Skip to main content

John Langan – interview

Hello, John. The Fisherman won This is Horror’s 2016 Novel of the Year award, and now it won the Bram Stoker Award for Superior Achievement in a Novel. Congratulations, it’s all definitely well deserved. At the end of the book, you indicate that the birth of The Fisherman was an unusually long process. What was it that finally led to its completion? Did your general conception of the story change from the time of the beginning of writing to the time of finishing it?

Thanks very much!  That’s a great question.  Certainly, I had been thinking about completing the novel for years, and certainly, my wife and my agent had been encouraging me to do so for about as long.  What caused me to commit to bringing the narrative to a close was the knowledge that my good friend, Laird Barron, was going to be coming to stay with me and my family as he relocated to the east coast of the U.S..  Even when it’s a friend, the addition of someone else to your household is always a bit of a disruption, and I decided that, if there was a time to sit down and finish The Fisherman, it was before Laird arrived.  As it turned out, I didn’t complete the book until after Laird moved in, but my writing had gathered sufficient momentum to carry me through to the end.

As for my conception of the book:  I would say that stayed largely the same; although the middle section grew beyond what I had thought I would do with it when I started.  As the narrative progressed, I had the thought of curtailing it, of letting my group of heroes go off to do what must be done, but remaining with the people waiting for them to return.  As it were, most of the action would occur offscreen.  I rejected that idea, largely because of advice the great Jeffrey Ford had given Laird when he was writing The Croning.  “You’re going to feel the urge to play it safe,” Ford said.  “Fight that urge.  Go nuts.”  Laird followed that counsel, and I decided I would, as well.

“Some things are so bad that just to have been near them taints you, leaves a spot of badness in your soul like a bare patch in the forest where nothing will grow.” A story whose words “stuck with” the narrator. A reservoir whose waters cover something that “prowls” the narrator’s brain. Reference to the Catskill Mountains. An ominous figure in the past concerned with bringing back the dead, surrounded by the most baleful rumors. A rhetoric, phrases, names, and tropes that cannot not ring a bell for an avid Lovecraft reader. What is your relationship as a writer and as a weird fiction aficionado to Lovecraft?

Provided material:

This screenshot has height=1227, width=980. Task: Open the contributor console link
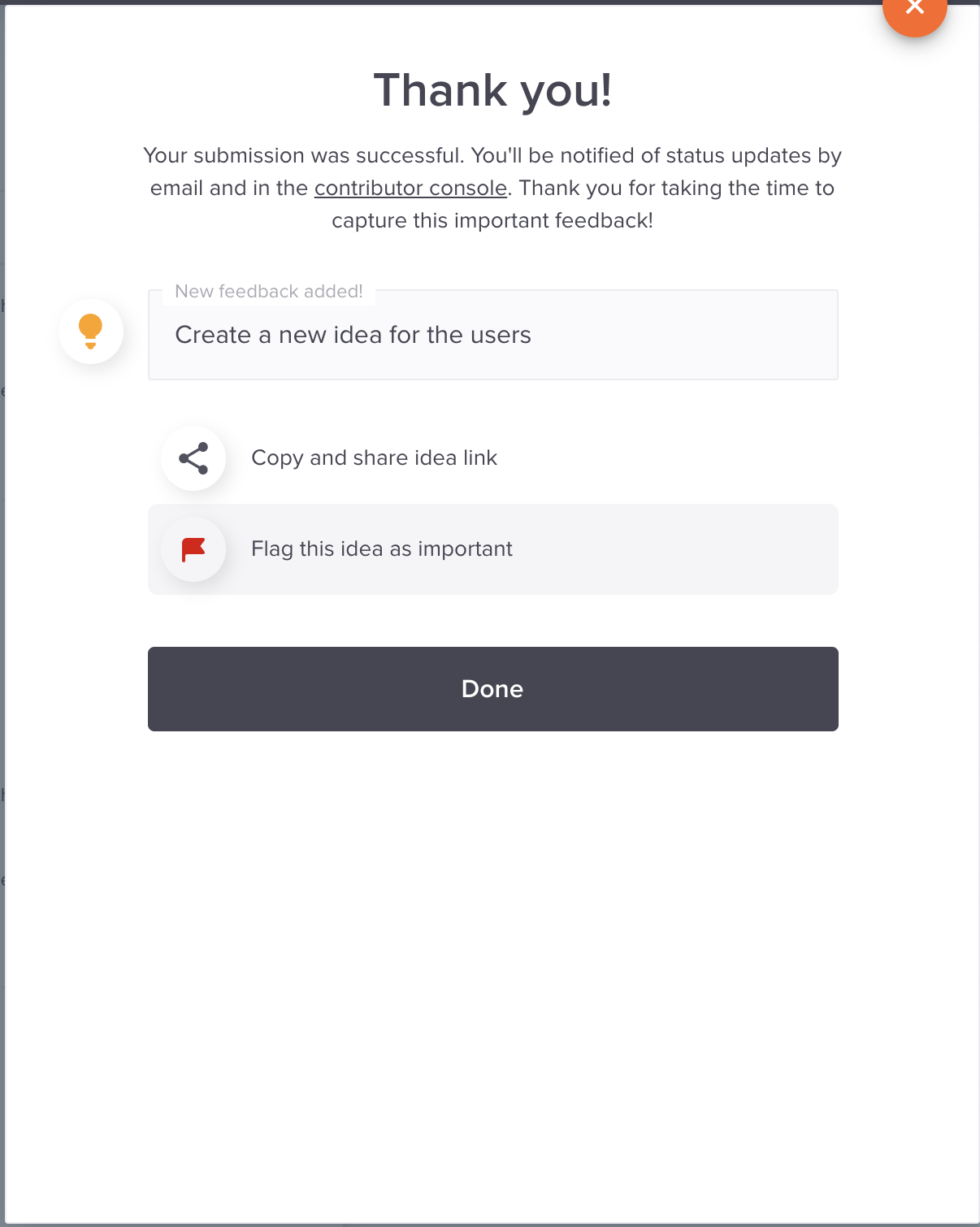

What to work on:
1. List every person named by name in the John Langan interview.
2. Reproduce the passage of the John Langan interview from "John Langan –" to "of finishing it?".
Answer using only the interview above, not the data.

List of solutions:
1. John Langan, Laird Barron, Jeffrey Ford, Lovecraft

2.
John Langan – interview

Hello, John. The Fisherman won This is Horror’s 2016 Novel of the Year award, and now it won the Bram Stoker Award for Superior Achievement in a Novel. Congratulations, it’s all definitely well deserved. At the end of the book, you indicate that the birth of The Fisherman was an unusually long process. What was it that finally led to its completion? Did your general conception of the story change from the time of the beginning of writing to the time of finishing it?